Afin de perturber ces flux redirigés, l'Ukraine a entrepris de frapper les raffineries de pétrole. La quatrième plus grande raffinerie de Russie, l'usine Nizhegorod de Lukoil, a suspendu ses opérations après une attaque de drone, interrompant l'approvisionnement en carburant jusqu'à la fin du mois. Cette raffinerie possède une capacité de traitement de pétrole brut d'environ dix-sept millions de tonnes par an et constitue un fournisseur critique pour la région de Moscou, assurant environ trente pour cent de sa consommation. Cette situation génère des goulots d'étranglement et des pénuries de carburant dans la région de la capitale, imposant l'importation de produits raffinés depuis d'autres régions.

Une explosion majeure à l'usine de Nizhnekamsk a provoqué un incendie de grande ampleur après la détonation d'un sécheur d'air dans le système de compression, endommageant les pipelines et d'autres équipements critiques. Une épaisse fumée a été observée au-dessus de la zone, et l'onde de choc a causé des dommages structurels à plusieurs kilomètres à la ronde, endommageant l'une des plus grandes installations pétrochimiques de Russie et entraînant l'arrêt de la production. Par ailleurs, des drones ukrainiens ont ciblé la raffinerie de Kirishi dans la région de Leningrad, endommageant quatre réservoirs de stockage et en détruisant un, ce qui a gravement affecté l'unité de distillation primaire, élément crucial de la capacité de traitement du brut.

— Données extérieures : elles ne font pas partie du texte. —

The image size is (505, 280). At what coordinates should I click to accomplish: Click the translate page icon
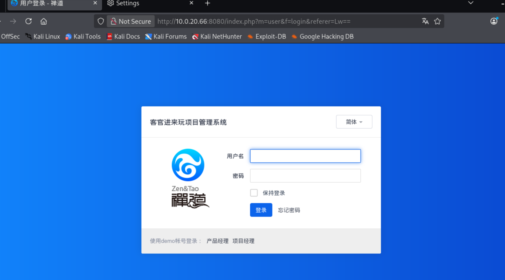[x=425, y=21]
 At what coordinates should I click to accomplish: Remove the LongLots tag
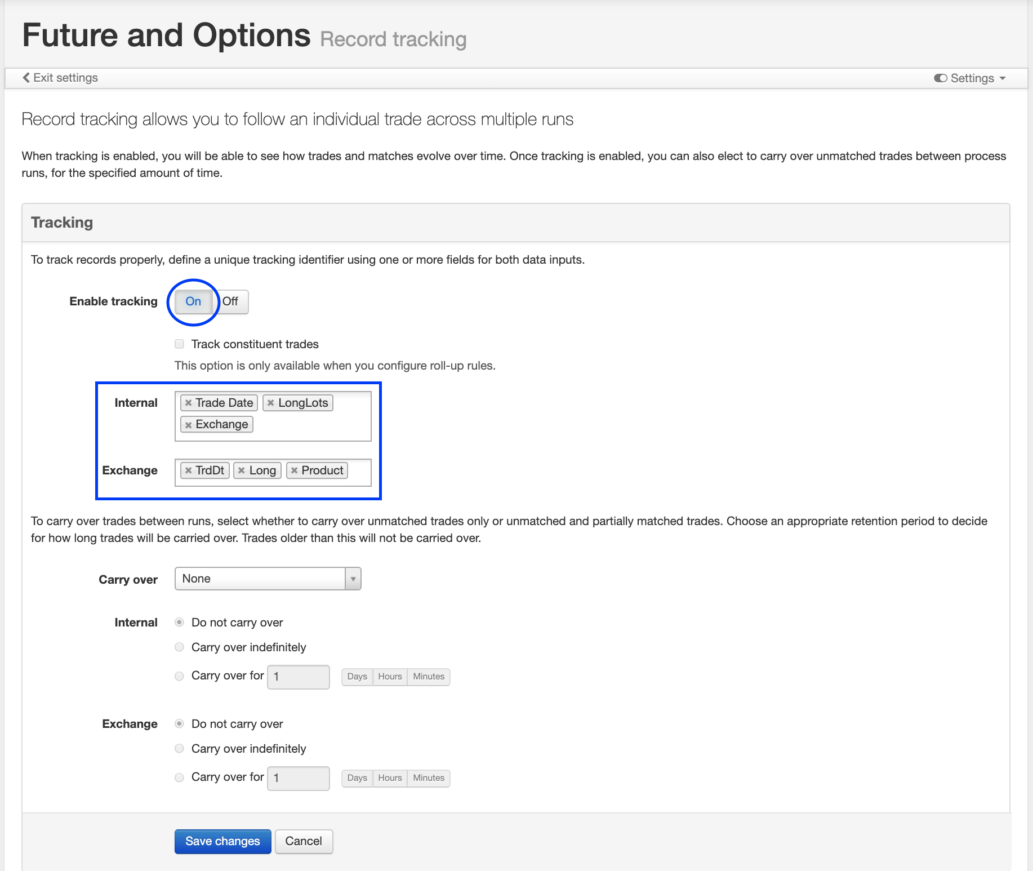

Les drones ukrainiens ont également frappé la raffinerie Slavneft dans la région de Yaroslavl, détruisant deux réservoirs de carburant. Plusieurs autres impacts ont été signalés dans cette installation, qui figure parmi les cinq plus grandes raffineries de Russie avec plus de 15 millions de tonnes traitées par an. Le dépôt pétrolier de Feodosia a également été visé, et de nombreux réservoirs ont été détruits, malgré une tentative improvisée de protection par l'installation d'un système de défense antiaérienne Pantsir factice, qui s'est avéré inutile.

Une frappe de drone ukrainien a provoqué un incendie dans une installation pétrolière à Yakymivka, dans la région de Zaporijjia, laquelle sert de base de stockage et de manipulation de carburants et lubrifiants pour l'armée russe. Des drones ukrainiens ont également attaqué la centrale électrique de Novogorkovskaya à Kstovo, un centre énergétique clé alimentant l'industrie, notamment la raffinerie locale.

Une autre frappe de drone ukrainien a visé la raffinerie Bashneft à Oufa, endommageant l'unité de distillation, un composant essentiel pour le raffinage du brut et la production de carburant.

Après avoir neutralisé les raffineries, l'Ukraine s'est attachée à empêcher la Russie de restaurer et de rediriger les flux de pétrole vers ses principaux centres d'exportation. Des drones ukrainiens ont de nouveau incendié le port d'Ust-Luga. Bien que les sources russes aient affirmé que plus de vingt drones avaient été interceptés, beaucoup ont franchi les défenses et endommagé les réservoirs de stockage. Primorsk et Ust-Luga traitent ensemble plus de quarante pour cent des exportations maritimes de pétrole russe. Les dégâts sont considérables : les incendies à Primorsk ont détruit pour environ deux cents millions de dollars de pétrole et rendu les réservoirs inopérants pour plusieurs mois, tandis que les réparations au terminal Novatek d'Ust-Luga pourraient également prendre des mois.

À Ust-Luga, qui représente environ huit pour cent des exportations mondiales de pétrole, les expéditions ont chuté d'environ soixante-dix pour cent au cours de la dernière semaine de mars, affectant directement les revenus pétroliers russes au moment même où le Kremlin espérait profiter des pénuries mondiales et de la hausse des prix.

En résumé, l'Ukraine empêche la Russie de réorienter ses produits pétroliers vers le marché intérieur après le ciblage de ses exportations maritimes, privant ainsi Moscou d'une issue à ses difficultés financières. Ces nouvelles frappes ont ôté à la Russie la capacité de compenser la perte de ses exportations par une production accrue. L'Ukraine maintiendra ses assauts à longue portée contre tous les segments de l'infrastructure pétrolière russe afin de réduire davantage la capacité de la Russie à financer l'effort de guerre.